Saya mendapat penolakan, dan saya cukup memaklumi penolakan tersebut. Bagi sebagian besar orang-orang Sumatera Utara, judi dan pelacuran adalah bentuk dari kegiatan yang mentdatangkan dosa besar. Karenanya, judi dan lokalisasi tidak perlu diberi tempat, bahkan kedua bentuk maksiat tersebut harus di hapuskan. Saat saya mengomentari dengan pertanyaan “bagaimana cara menghapusnya” seketika itu juga teman-teman yang saya suguhkan pertanyaan tersebut bingung dan membisu sejenak.

Saya sendiri tidak suka melihat judi, apalagi bermain judi, saya juga tidak setuju prilaku sex bebas. Namun apakah ada cara untuk menghapuskannya? Apakah dengan sanksi hukum? Berjudi adalah perbuatan melanggar KUHP, dan bisa ditindak dengan pasal pidana, tapi apakah judi menghilang?

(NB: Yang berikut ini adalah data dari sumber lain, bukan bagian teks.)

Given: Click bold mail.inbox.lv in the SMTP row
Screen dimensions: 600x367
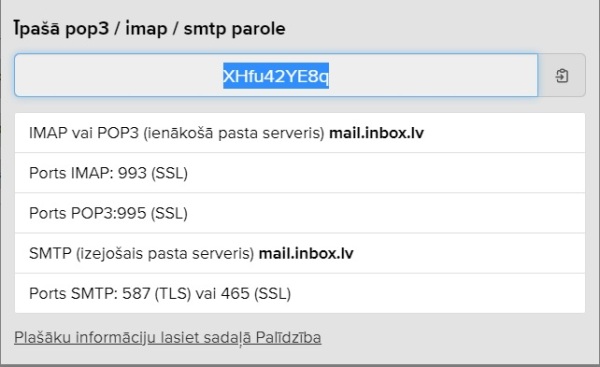Looking at the screenshot, I should 306,253.
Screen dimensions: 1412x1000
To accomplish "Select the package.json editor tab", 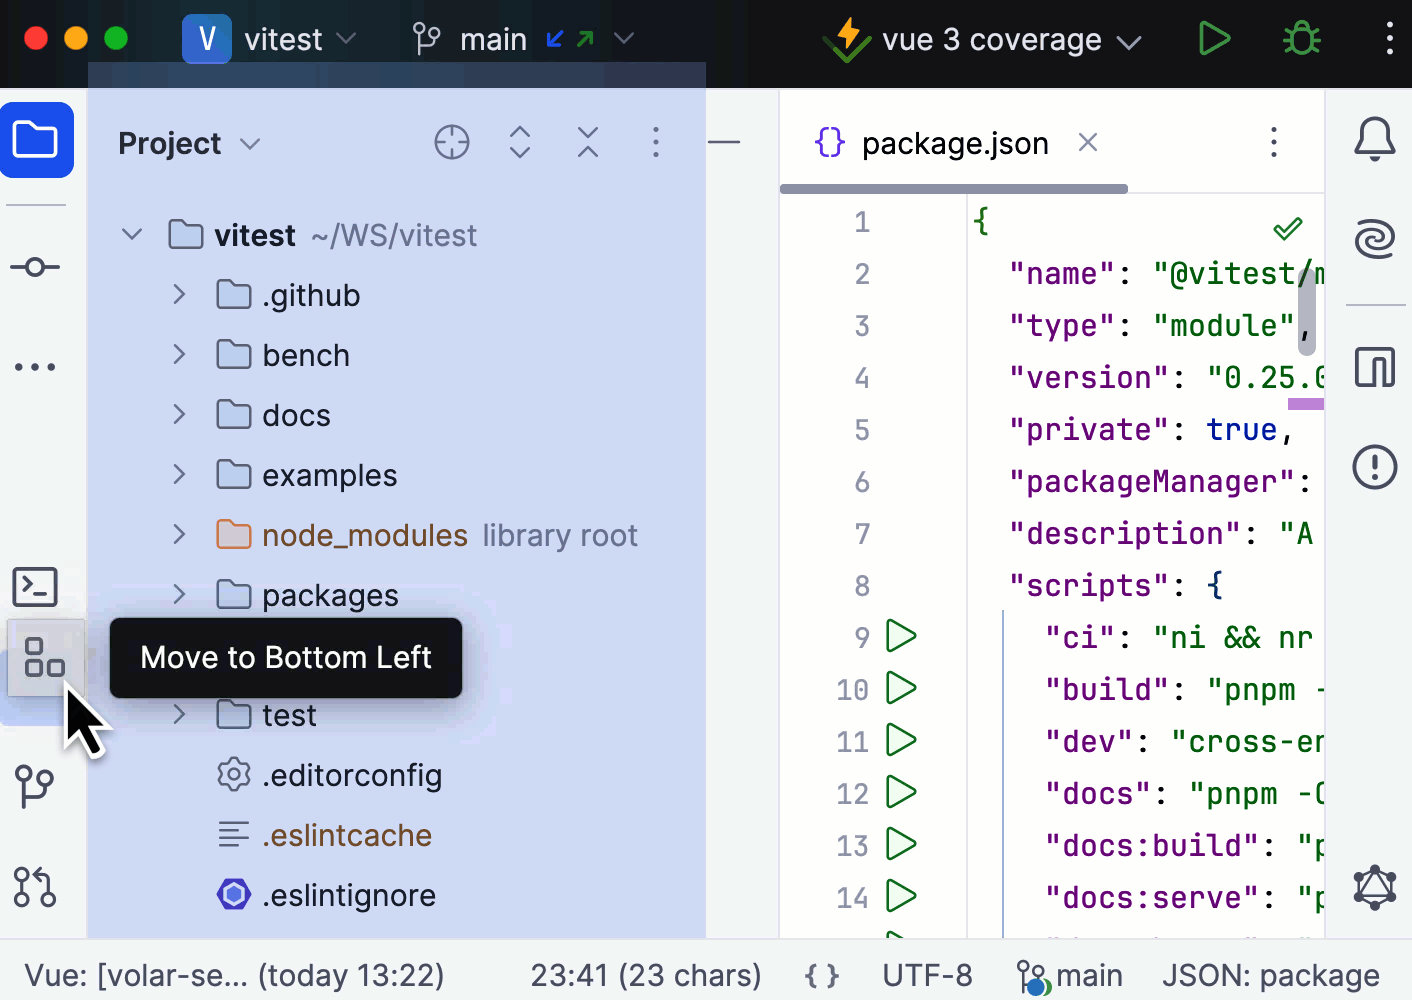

Judi dan pelacuran adalah warisan tertua dari sejarah peradaban manusia. Sebut saja pada babak kehidupan Nabi Nuh, pelacuran bahkan sex bebas sudah ada dizaman ini, juga judi, dan sebagian besar manusia tidak lagi patuh pada norma dan ajaran kebaikan yang datangnya dari Tuhan, dan peradaban itupun akhirnya ditenggelamkan oleh banjir badang terbesar sepanjang sejarah peradaban manusia. Semasa kecil, saya sering mendengar ceramah dari para ustadz bahwa di zaman jahiliah, jazirah Arab juga pernah mempraktekan perjudian yang paling buruk, yakni berjudi menebak jenis kelamin bayi di dalam kandungan dengan cara membedahnya dengan pedang. Dan peristiwa ini terjadi pada era abad sebelum masehi. Tidak hanya di Jazirah Arab saja (sumber agama samawi), di sejarah peradaban negeri-negeri lainnya pun berlaku hal yang sama.

Pada zaman India kuno, pelacur kelas bawahan disebut ‘Kumbhadasi.’ Dalam masyarakat itu, kaum wanita dari golongan rendah hanya diberi 2 pilihan, yaitu menikah atau menjadi ‘pelacur.’Yunani Kuno, pelacur jalanan disebut ‘Pornoi.’ Masyarakat Yunani Kuno telah mengenal ‘Pelacuran kuil’ – sebuah institusi purba tempat para pelacur meyumbangkan uang hasil kerja untuk kuil Aphrodite demi mendapatkan anugerah dari para dewi. Bahkan mereka diberi gelar ‘Hierodouli.’Di Romawi, pelacur dikatakan sebagai penjahat dan pengganggu anak-anak. Selain diharuskan berpakaian tertentu untuk membedakan mereka dengan golongan bangsawan. Di Asysyiria, ditetapkan hukuman bagi pelacur membuka tutup kepalanya sebagai pembeda dengan golongan lain. Pada zaman Babilonia, dikenal nama ‘Kizrete.’ Mereka disanjung sebagai golongan terhormat. Cerita-cerita tentang pelacur terhormat ini turut mewarnai kisah rakyat Mesir Kuno. Di Jepang, pelacur justru ditempatkan di tempat terhormat yang terkenal dengan istilah ‘Geisha.’Di Italia, tercatat nama Veronica Franco yang berjaya membangun tempat pelacuran pada tahun 1577 Masehi. Di China, pelacuran sengaja ditempatkan di rumah-rumah khusus. Pelacur dari golongan bawah diberi gelar ‘Wa She.’ Barulah pada dinasti Han, pelacur golongan ini ditempatkan bersama anggota kelompok pejahat, tahanan perang, dan budak. [Sumber: Misteri Ya’juj Ma’juj/ Karya: Mohd Nadzri Kamsin/ penerbit: Hijjaz Records Publishing].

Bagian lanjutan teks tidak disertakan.